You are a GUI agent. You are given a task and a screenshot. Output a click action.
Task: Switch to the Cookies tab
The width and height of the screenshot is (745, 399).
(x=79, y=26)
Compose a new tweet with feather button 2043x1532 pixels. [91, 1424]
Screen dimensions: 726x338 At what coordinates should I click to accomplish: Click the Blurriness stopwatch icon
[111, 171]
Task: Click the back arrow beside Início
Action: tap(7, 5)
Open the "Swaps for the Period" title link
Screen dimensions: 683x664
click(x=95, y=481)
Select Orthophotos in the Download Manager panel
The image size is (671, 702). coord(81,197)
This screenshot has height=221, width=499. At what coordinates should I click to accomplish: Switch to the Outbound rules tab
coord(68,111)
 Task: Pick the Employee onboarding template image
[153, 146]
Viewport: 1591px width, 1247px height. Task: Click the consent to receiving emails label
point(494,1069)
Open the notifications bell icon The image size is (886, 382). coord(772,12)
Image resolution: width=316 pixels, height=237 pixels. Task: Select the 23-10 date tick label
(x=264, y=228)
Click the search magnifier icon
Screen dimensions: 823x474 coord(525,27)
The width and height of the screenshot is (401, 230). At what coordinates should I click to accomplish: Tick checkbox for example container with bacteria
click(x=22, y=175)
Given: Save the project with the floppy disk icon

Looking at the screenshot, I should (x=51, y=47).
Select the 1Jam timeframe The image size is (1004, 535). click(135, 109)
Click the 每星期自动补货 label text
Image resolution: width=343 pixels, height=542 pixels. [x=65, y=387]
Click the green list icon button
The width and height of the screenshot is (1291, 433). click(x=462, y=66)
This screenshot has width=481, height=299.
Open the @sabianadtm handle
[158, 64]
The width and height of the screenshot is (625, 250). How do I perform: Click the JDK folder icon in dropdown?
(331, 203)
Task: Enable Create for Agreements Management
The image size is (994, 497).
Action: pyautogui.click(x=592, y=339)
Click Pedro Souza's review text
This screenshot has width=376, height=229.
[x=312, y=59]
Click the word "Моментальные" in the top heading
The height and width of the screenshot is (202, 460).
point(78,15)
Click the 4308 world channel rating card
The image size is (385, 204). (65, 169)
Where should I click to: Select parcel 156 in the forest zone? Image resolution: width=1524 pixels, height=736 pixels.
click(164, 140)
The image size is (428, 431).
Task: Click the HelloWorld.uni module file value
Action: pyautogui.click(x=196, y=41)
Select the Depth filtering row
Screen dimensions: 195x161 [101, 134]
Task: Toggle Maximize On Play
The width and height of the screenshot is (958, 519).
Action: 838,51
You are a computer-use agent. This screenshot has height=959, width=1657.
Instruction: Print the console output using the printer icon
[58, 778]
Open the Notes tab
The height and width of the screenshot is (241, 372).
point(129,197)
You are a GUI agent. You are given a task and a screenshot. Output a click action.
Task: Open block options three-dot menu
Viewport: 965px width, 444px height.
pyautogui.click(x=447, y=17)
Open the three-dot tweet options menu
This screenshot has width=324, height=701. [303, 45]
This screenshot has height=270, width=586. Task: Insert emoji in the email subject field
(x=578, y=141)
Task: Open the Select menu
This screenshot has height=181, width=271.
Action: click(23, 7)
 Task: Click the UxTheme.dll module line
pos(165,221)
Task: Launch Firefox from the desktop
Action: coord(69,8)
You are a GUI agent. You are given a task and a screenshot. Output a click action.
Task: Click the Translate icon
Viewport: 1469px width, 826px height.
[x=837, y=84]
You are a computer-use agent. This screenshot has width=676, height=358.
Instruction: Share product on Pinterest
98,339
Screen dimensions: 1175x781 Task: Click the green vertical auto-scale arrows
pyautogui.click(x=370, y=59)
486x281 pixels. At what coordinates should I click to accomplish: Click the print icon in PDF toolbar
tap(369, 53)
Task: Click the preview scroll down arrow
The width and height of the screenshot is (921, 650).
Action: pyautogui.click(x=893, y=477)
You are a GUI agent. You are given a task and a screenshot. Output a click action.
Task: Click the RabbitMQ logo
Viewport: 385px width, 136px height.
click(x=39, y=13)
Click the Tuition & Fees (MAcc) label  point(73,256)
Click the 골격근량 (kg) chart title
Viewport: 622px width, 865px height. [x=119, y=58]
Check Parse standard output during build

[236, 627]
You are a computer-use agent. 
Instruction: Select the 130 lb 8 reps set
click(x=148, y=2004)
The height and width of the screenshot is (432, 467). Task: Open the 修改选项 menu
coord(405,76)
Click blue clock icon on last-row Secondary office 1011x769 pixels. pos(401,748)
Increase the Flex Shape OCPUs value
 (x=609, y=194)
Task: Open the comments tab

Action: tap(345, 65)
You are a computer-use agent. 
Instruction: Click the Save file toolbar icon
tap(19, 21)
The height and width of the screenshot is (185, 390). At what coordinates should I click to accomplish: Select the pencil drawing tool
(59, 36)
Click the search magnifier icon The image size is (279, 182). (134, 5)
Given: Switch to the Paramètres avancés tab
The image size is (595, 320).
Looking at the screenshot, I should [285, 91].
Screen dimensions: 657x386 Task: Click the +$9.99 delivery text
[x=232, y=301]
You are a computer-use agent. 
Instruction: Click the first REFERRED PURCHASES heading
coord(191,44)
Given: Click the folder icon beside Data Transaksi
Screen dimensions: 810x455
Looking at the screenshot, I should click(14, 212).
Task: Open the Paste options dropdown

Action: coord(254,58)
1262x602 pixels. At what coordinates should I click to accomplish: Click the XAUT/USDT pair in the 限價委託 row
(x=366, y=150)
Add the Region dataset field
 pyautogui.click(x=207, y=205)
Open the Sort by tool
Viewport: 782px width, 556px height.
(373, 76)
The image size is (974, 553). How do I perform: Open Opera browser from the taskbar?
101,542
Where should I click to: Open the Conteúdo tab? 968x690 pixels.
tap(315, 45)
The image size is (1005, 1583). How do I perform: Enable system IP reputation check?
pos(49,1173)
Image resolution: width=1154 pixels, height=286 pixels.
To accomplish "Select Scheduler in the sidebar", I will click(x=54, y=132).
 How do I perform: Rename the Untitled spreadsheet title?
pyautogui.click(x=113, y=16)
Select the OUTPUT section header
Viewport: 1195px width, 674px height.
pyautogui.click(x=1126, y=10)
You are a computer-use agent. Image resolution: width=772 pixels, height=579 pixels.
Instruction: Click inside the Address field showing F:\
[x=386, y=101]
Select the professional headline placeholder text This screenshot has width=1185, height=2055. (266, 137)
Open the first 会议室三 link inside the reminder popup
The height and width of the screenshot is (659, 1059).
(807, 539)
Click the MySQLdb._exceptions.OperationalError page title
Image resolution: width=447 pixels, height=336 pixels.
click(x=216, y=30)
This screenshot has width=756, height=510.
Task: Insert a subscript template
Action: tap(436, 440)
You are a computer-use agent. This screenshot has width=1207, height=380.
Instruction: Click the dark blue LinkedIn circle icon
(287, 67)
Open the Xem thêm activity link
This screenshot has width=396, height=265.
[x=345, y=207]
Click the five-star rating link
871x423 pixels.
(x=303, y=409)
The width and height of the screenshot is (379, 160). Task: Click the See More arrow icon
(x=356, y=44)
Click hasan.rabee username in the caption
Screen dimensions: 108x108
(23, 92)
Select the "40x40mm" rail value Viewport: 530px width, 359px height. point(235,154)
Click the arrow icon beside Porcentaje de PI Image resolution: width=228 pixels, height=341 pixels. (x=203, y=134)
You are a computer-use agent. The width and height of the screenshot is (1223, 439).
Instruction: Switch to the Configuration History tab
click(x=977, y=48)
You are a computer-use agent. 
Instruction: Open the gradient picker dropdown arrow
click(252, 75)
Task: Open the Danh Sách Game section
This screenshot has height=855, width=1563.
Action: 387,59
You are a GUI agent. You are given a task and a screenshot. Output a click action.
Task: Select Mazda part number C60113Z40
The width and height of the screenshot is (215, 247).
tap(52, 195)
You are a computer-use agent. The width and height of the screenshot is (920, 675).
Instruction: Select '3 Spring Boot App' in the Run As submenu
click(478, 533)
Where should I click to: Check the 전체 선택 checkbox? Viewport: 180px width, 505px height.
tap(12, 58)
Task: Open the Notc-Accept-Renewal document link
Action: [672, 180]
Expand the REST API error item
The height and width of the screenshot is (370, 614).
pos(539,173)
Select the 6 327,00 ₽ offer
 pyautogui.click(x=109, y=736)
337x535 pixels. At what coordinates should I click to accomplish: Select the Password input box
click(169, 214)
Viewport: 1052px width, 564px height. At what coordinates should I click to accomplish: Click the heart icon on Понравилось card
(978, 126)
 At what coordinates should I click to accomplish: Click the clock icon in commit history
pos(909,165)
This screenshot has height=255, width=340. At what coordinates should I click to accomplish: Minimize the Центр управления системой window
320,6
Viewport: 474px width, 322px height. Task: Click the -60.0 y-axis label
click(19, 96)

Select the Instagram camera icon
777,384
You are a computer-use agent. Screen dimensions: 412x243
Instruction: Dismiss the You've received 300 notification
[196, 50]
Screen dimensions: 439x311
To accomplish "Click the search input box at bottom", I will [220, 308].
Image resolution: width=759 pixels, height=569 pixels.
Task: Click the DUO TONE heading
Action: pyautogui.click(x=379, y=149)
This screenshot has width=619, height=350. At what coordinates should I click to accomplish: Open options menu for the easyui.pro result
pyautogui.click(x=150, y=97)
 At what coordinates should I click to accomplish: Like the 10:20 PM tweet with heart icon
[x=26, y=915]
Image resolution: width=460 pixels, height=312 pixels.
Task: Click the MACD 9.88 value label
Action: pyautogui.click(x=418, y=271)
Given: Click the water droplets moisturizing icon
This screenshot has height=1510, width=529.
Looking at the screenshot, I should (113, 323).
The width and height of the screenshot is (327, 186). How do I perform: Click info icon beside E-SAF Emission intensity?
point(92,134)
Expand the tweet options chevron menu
_____
What is expected: A single figure is required: the number of lines in the data above in which the word "computer" appears.

Response: 11